▶

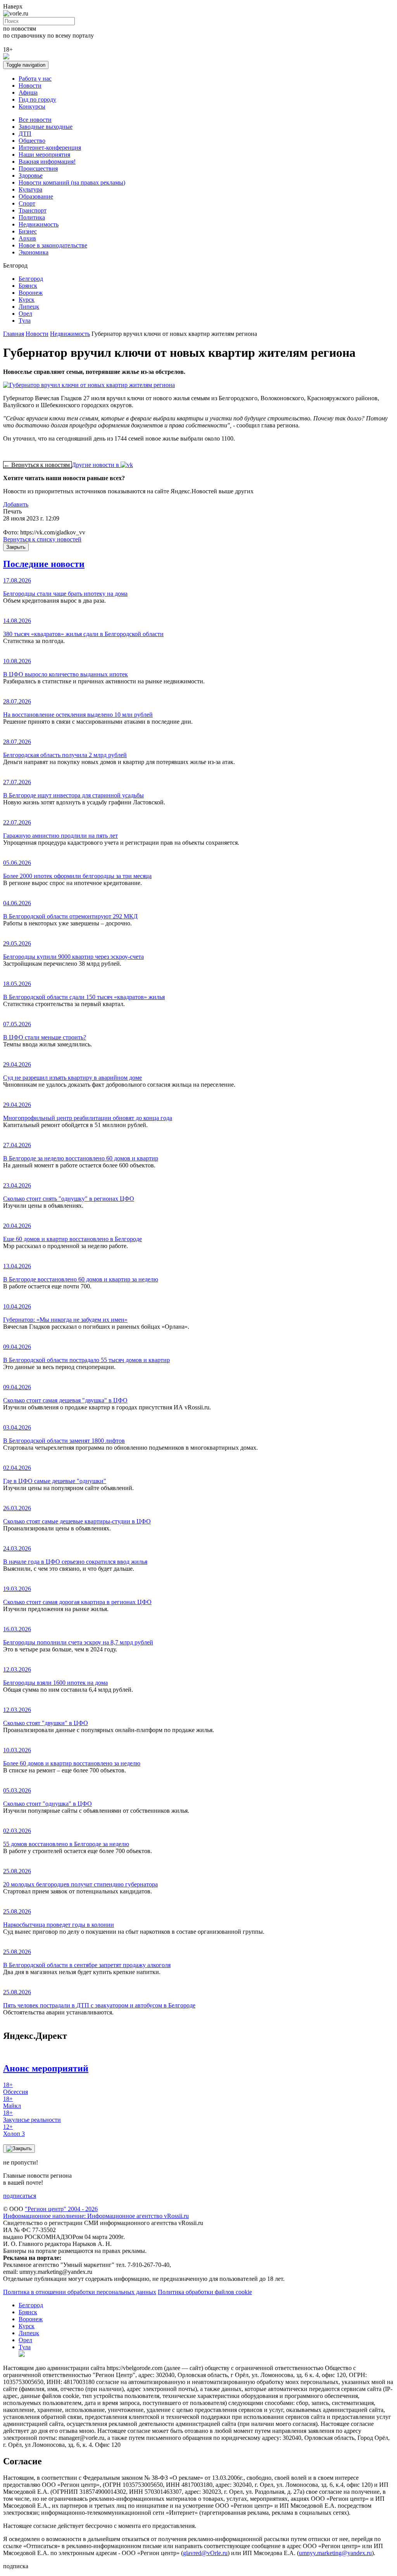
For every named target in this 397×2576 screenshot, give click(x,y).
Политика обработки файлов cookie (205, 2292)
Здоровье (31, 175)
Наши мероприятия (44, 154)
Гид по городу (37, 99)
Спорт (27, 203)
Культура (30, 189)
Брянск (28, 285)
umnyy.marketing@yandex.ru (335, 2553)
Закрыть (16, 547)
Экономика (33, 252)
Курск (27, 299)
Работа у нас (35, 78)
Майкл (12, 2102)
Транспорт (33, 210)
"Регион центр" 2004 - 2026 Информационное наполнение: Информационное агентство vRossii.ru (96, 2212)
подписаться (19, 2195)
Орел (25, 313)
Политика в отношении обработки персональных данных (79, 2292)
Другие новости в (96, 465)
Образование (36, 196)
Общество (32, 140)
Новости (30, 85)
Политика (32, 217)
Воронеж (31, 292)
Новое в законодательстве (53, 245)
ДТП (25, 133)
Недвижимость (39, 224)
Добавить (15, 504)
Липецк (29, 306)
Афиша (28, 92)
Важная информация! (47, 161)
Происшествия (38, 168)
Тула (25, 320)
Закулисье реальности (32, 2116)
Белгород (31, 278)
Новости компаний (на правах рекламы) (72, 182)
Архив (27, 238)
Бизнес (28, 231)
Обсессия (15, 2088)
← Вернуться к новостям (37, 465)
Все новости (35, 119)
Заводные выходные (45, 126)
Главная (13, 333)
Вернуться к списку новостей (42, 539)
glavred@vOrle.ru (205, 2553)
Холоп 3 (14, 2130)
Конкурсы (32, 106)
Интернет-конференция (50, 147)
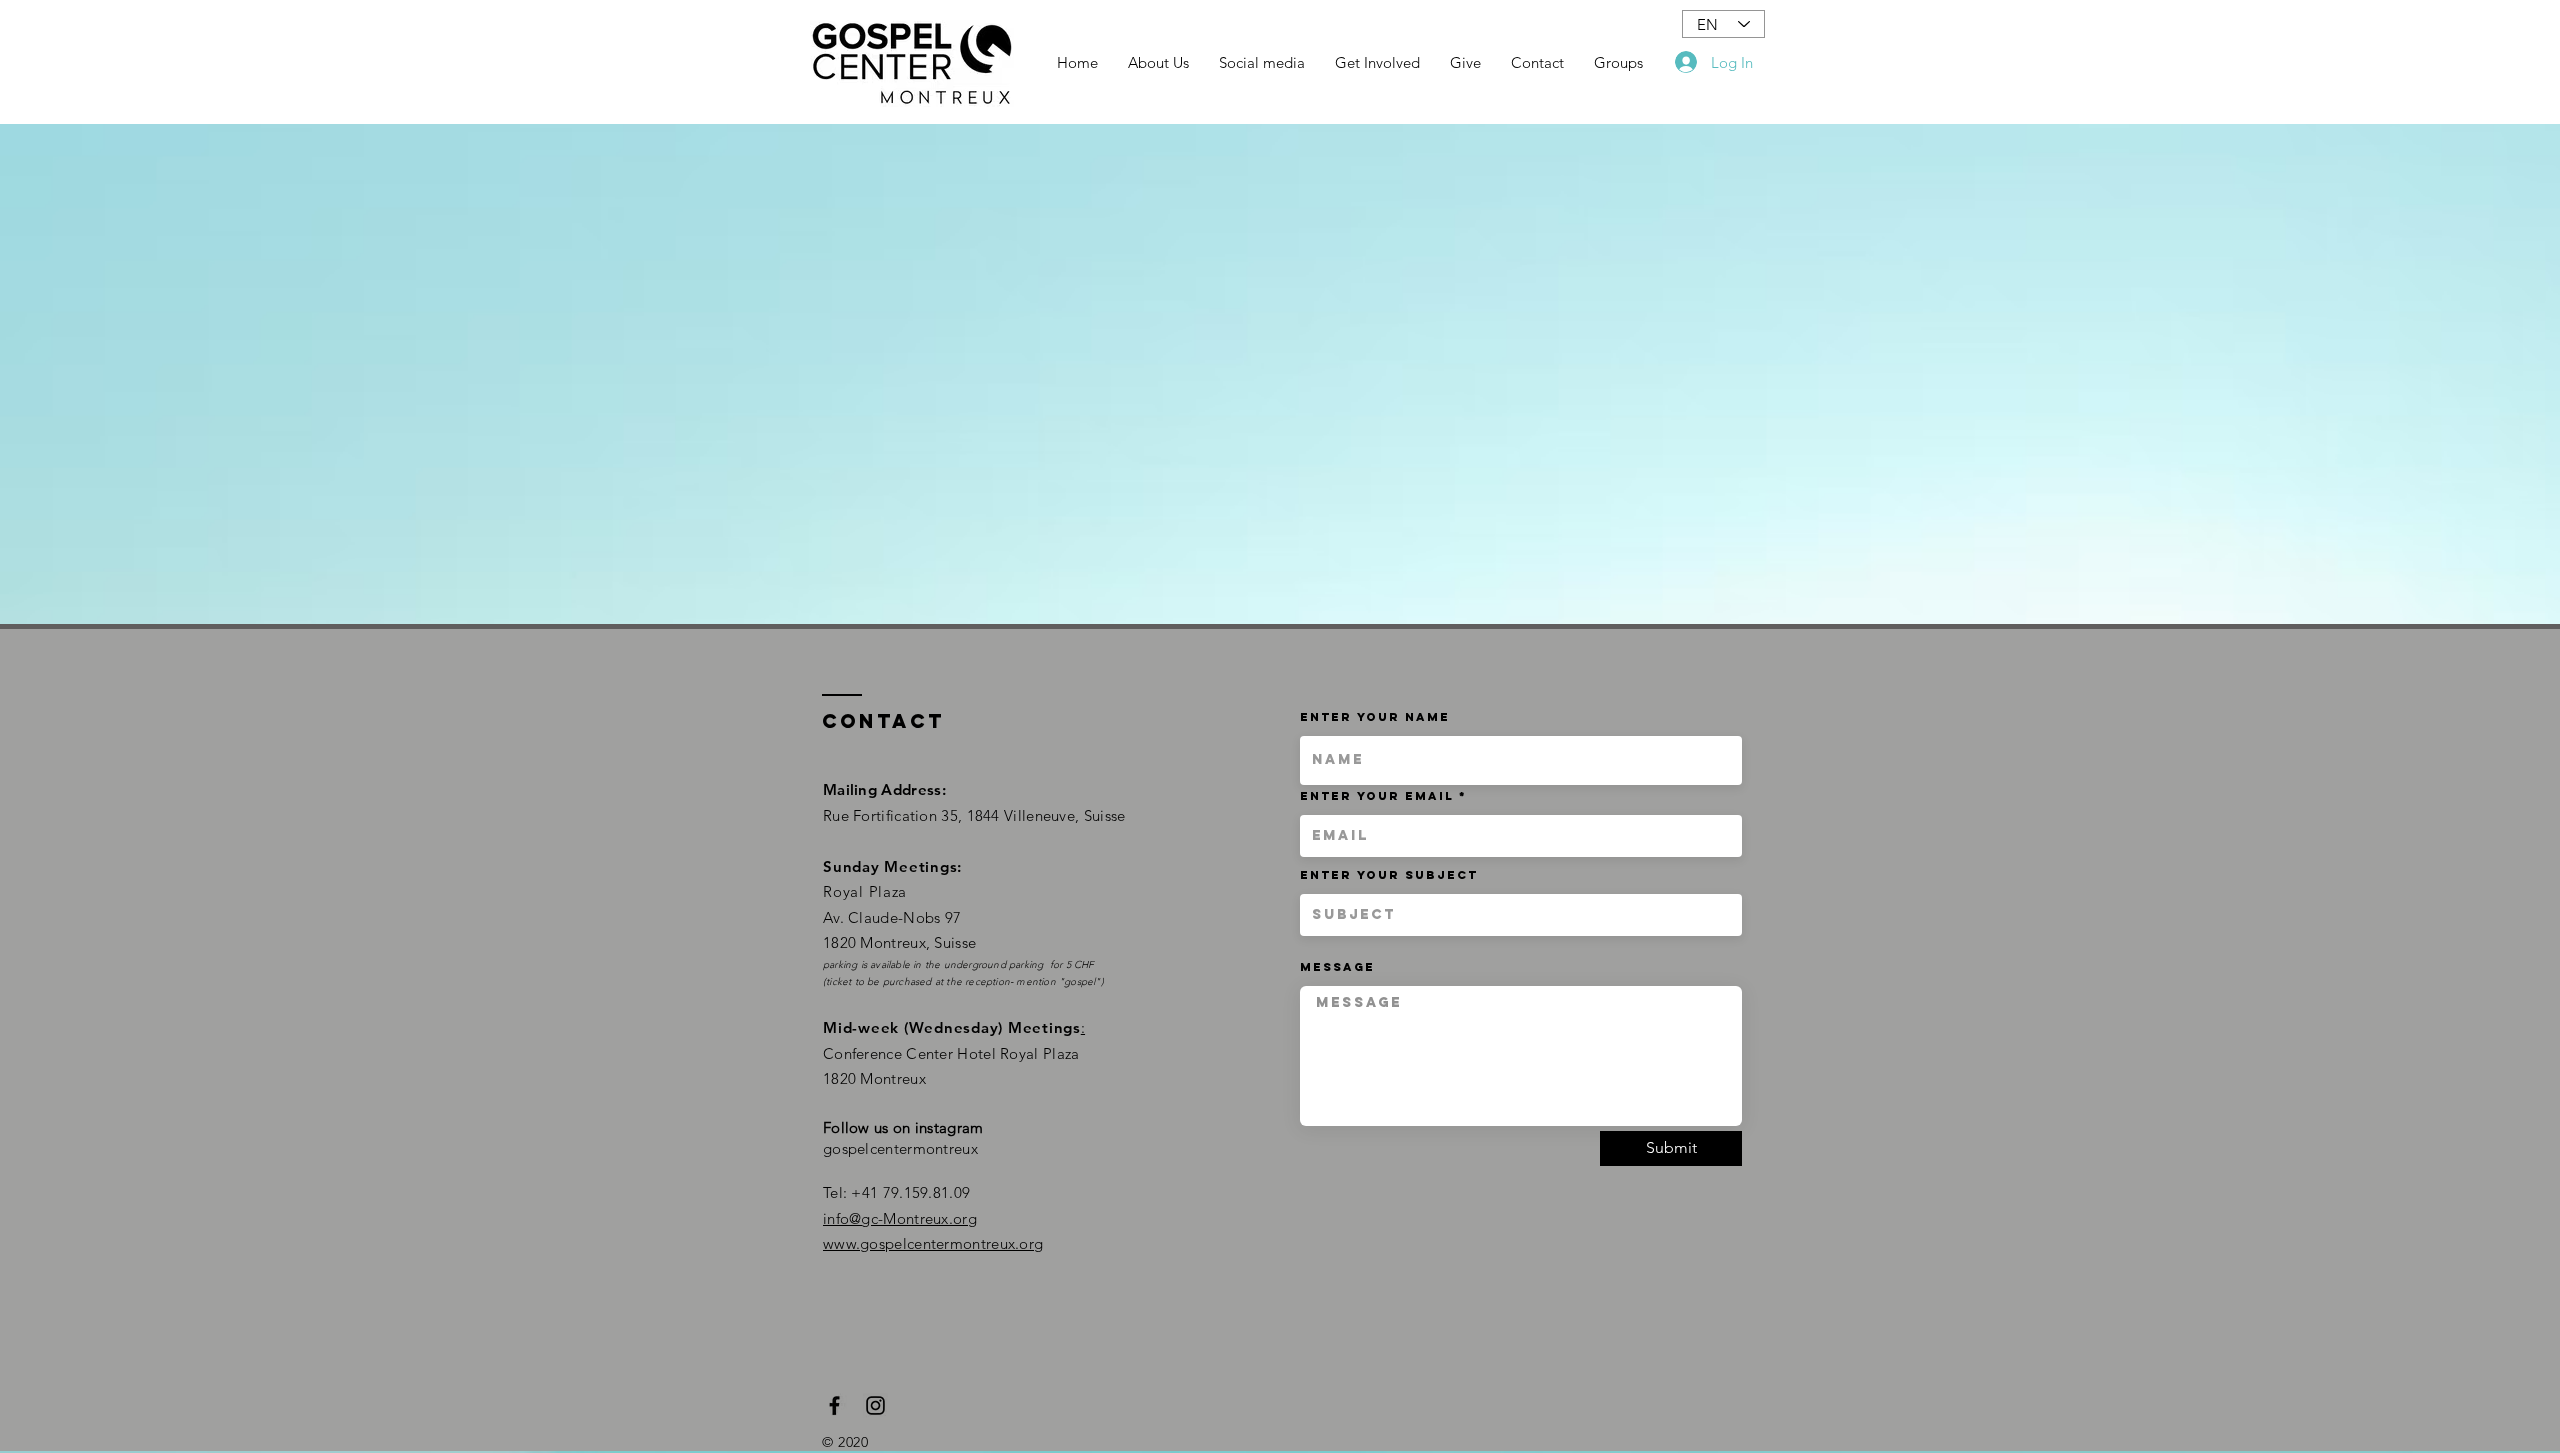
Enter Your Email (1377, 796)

◀

Activity: Reproduce the whole listing above word for word, dropping each image.

Exercise response:
For every named target in this 397×2576 screenshot, give click(x,y).
Политика обработки файлов cookie (205, 2292)
Здоровье (31, 175)
Наши мероприятия (44, 154)
Гид по городу (37, 99)
Спорт (27, 203)
Культура (30, 189)
Брянск (28, 285)
umnyy.marketing@yandex.ru (335, 2553)
Закрыть (16, 547)
Экономика (33, 252)
Курск (27, 299)
Работа у нас (35, 78)
Майкл (12, 2102)
Транспорт (33, 210)
"Регион центр" 2004 - 2026 Информационное наполнение: Информационное агентство vRossii.ru (96, 2212)
подписаться (19, 2195)
Орел (25, 313)
Политика в отношении обработки персональных данных (79, 2292)
Другие новости в (96, 465)
Образование (36, 196)
Общество (32, 140)
Новости (30, 85)
Политика (32, 217)
Воронеж (31, 292)
Новое в законодательстве (53, 245)
ДТП (25, 133)
Недвижимость (39, 224)
Добавить (15, 504)
Липецк (29, 306)
Афиша (28, 92)
Важная информация! (47, 161)
Происшествия (38, 168)
Тула (25, 320)
Закулисье реальности (32, 2116)
Белгород (31, 278)
Новости компаний (на правах рекламы) (72, 182)
Архив (27, 238)
Бизнес (28, 231)
Обсессия (15, 2088)
← Вернуться к новостям (37, 465)
Все новости (35, 119)
Заводные выходные (45, 126)
Главная (13, 333)
Вернуться к списку новостей (42, 539)
glavred@vOrle.ru (205, 2553)
Холоп 3 (14, 2130)
Конкурсы (32, 106)
Интернет-конференция (50, 147)
Enter Your Email (1377, 796)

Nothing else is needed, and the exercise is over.